Right about now is when you read 1,000 stories about the “jobless recovery.” Guess what? Every recovery starts out as a jobless recovery.
Then, a guy running a widget factory realizes that if he wants to keep selling more widgets, he is going to have to grow. He needs a few more sales staff and a few more factory workers and maybe replace that old machine he has been limping along with for the last four years. He believes that the growth is sustainable so he starts spending some money.
And so unemployment starts to slow down. Initial claims are dropping. The rate is growing slower, maybe leveling off. Business start to invest in people, machines, technology, advertising.
You still can’t get a raise yet, because there are still 15 people lined up outside who want your job.
And along we go. Corporate profits are pretty healthy, the stock market has probably recovered by now. Unemployment is officially trending down. Consumers take a deep breath and relax. Balance sheets, both corporate and household, are looking better than they did a few years ago. It’s definitely not the apocalypse. Everybody spends a little more at Christmas. You finally take that vacation or replace the family car.
Consumer spending and business investment drive more corporate revenue growth. Some sectors are really taking off now. Unemployment has fallen nearly to pre-recession levels. Initial jobless claims reach a post-recession low. Now instead of “jobless recovery” headlines we see stories about how the average household hasn’t seen a raise in real terms in years.
But with unemployment falling, the number of qualified applicants for your job is getting small. In fact, a recruiter called you last week about another opportunity. Maybe you’ll quit! The balance of power begins to shift from the corporation to the employee. More people start quitting their jobs. More people are getting raises, they are getting more working hours per week. People who left the workforce are coming back. And wage pressures rise. Employers give in to keep good people. 401(k) matches get a boost, bonuses are back. In-demand sectors have bidding wars over talent, or simply buy their competitors for talent. Then we are bewildered by a headline that the nation’s largest retailer is boosting wages for its lowest paid workers.
And here we are. Asset prices are reaching new highs. Unemployment is trending near average levels. Initial jobless claims have been very low. Corporate profits are steady, but we’re aware that labor costs could begin to have an impact. Households are borrowing again, to buy new cars and homes. Residential and commercial construction is booming again. Wal-Mart, the Gap, TJ Maxx and Marshalls have all recently announced significant wage increases for hourly workers. This morning’s announcement was that consumer spending grew a 4.2% in the fourth quarter, the fastest annual rate since 2006. And yet, some among us are surprised to find us here.
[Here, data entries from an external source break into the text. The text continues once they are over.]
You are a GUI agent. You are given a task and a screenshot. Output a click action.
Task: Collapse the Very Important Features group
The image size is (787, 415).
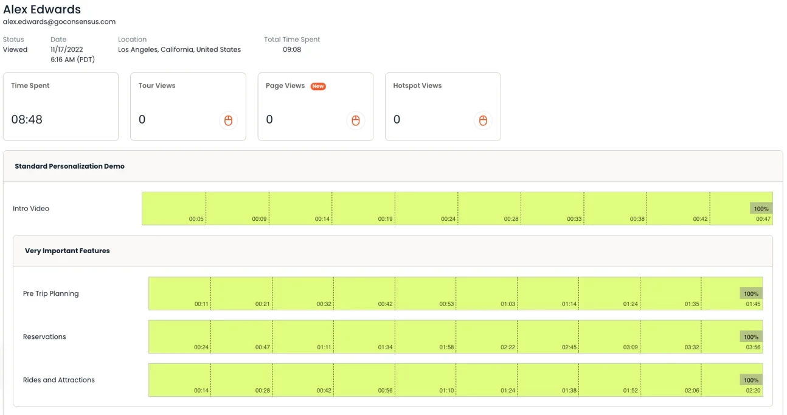click(68, 251)
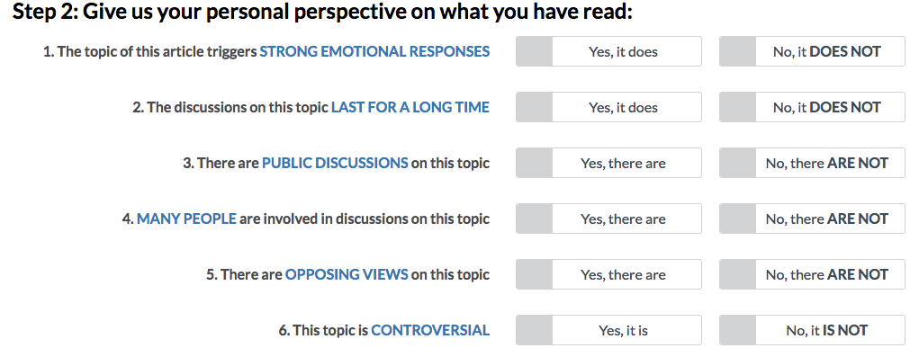Choose 'No, there ARE NOT' for opposing views

click(x=812, y=274)
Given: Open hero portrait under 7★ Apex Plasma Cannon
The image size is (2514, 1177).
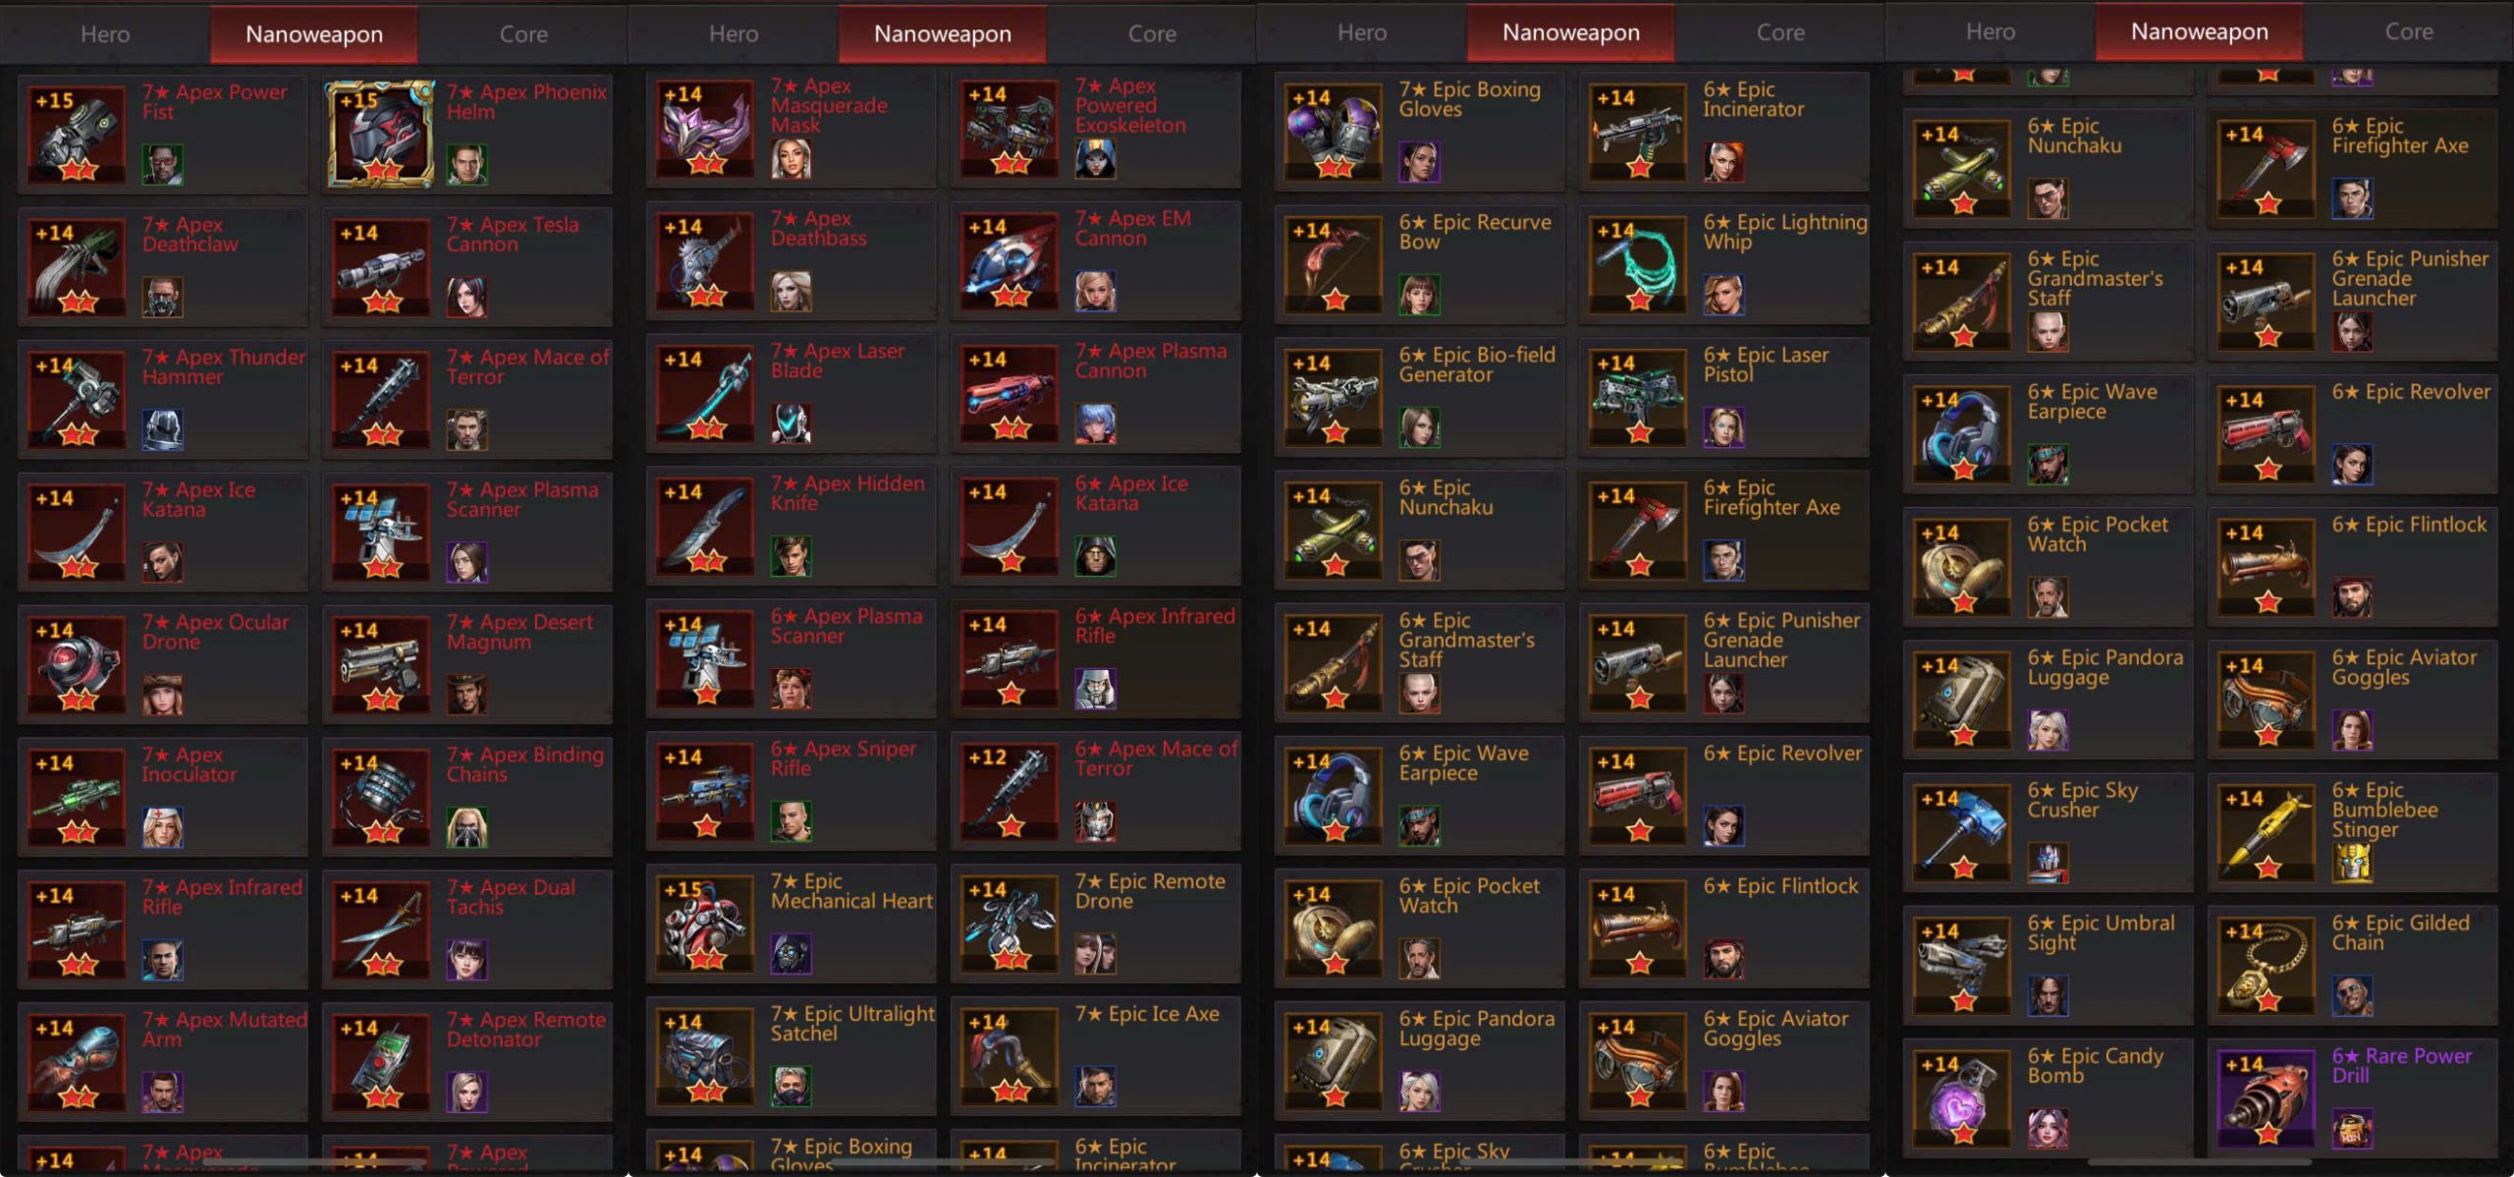Looking at the screenshot, I should coord(1095,423).
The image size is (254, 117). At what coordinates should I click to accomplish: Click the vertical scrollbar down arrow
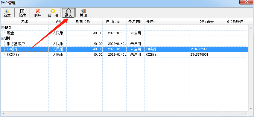[251, 109]
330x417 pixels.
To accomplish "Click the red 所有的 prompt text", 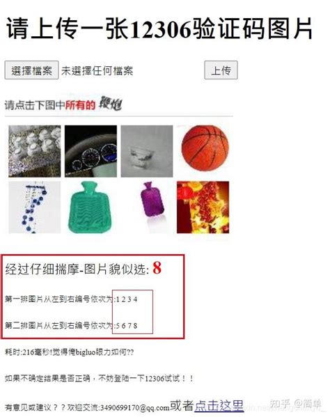I will coord(80,105).
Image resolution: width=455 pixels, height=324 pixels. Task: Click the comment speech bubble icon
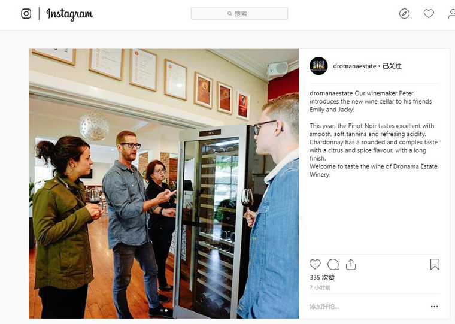333,265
The fact is that eventually we’ll have another recession. Stock markets will fall. People will lose their jobs. Businesses that were squeaking by will fail. Individuals and businesses will file for bankruptcy. Bond issuers will default. Consumer discretionary spending will slow. I’m not one for predictions, but I would make a reasonable bet that when the cycle starts again, it won’t look too different from 30,000 feet.